# Transfer Learning for NLP
Transfer learning is still in its nascent field so the field and open-source community has not settled entirely on one easy and bulletproof-solutions. This means that libraries are still being developed and are changing as we speak. However major hubs are beginning to form and conform its use. The first one is based on the tensorflow framework: `tensorflow_hub`. The second one: `transformers` (formerly `pytorch-transformers`), came from PyTorch but adding tensorflow support also. 

For more classic work on Word-embeddings the gensim package which you worked with last week also has some decent ressorces. 

In this exercise set we will practice loading and applying models from both `tensorflow_hub` and from `transformers`. We will practice using sentence/paragraph embeddings as input to a clustering algorithm, as pretrained element in a new model, and finally try out the transformers library for pretraining a language model from scratch. 

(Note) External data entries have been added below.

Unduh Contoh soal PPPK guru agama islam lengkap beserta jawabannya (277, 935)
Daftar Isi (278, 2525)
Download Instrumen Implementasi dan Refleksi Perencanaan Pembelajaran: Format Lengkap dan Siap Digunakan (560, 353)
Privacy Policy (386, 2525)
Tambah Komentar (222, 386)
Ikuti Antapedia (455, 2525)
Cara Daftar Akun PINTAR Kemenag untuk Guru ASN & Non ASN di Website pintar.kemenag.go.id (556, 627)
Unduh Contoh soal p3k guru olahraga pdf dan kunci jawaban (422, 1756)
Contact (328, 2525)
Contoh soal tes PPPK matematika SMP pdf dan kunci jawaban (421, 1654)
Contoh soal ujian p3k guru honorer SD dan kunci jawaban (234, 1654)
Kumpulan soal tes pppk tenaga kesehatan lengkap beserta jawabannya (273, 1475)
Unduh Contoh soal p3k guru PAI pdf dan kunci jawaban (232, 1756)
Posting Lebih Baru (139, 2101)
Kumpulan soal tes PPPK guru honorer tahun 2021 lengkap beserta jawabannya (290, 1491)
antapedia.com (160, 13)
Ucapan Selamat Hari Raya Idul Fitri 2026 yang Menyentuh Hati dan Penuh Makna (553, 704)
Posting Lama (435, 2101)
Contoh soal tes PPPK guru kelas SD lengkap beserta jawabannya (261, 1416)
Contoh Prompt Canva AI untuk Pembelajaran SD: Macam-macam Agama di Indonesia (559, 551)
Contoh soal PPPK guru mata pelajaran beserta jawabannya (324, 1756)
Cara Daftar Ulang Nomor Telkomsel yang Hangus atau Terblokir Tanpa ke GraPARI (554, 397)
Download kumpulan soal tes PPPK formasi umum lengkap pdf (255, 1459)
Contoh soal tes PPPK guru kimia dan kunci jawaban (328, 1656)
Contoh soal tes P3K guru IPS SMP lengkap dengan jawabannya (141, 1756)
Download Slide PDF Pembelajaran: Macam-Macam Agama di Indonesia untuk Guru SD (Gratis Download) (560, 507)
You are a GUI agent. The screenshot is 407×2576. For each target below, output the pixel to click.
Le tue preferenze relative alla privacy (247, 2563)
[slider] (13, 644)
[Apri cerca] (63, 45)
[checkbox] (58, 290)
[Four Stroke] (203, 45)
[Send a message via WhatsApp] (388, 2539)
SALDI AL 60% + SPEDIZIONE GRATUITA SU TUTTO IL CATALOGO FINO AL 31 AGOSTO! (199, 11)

Again we will use the Toxicity dataset. See download instructions in [week 7 exercises](https://github.com/ulfaslak/sds_tddl_2020/blob/master/exercises/exercises(7)_Categorydev_Class.ipynb)


In [0]:
# load dataset
import pandas as pd
path2tox_data = '/content/drive/My Drive/lm/toxic_train.csv'
df = pd.read_csv(path2tox_data)
# subsample data to allow faster prototyping
# df = df.sample(5000) # simple solution
# stratified solution where we subsample from each meta data column to get a higher variance.
strat_sample_cols = df.columns[3:23]
samples = []
n = 300
for col in strat_sample_cols:
    binary = pd.DataFrame((df[col]>0.5).astype(int))
    samples+=[j for _,j in binary.groupby(col).apply(lambda x: x.sample(min(len(x),n//2))).index]
idx = list(set(samples))
df = df.iloc[idx]

# subsample for clustering
df['label'] = (df.target>0.5).astype(int)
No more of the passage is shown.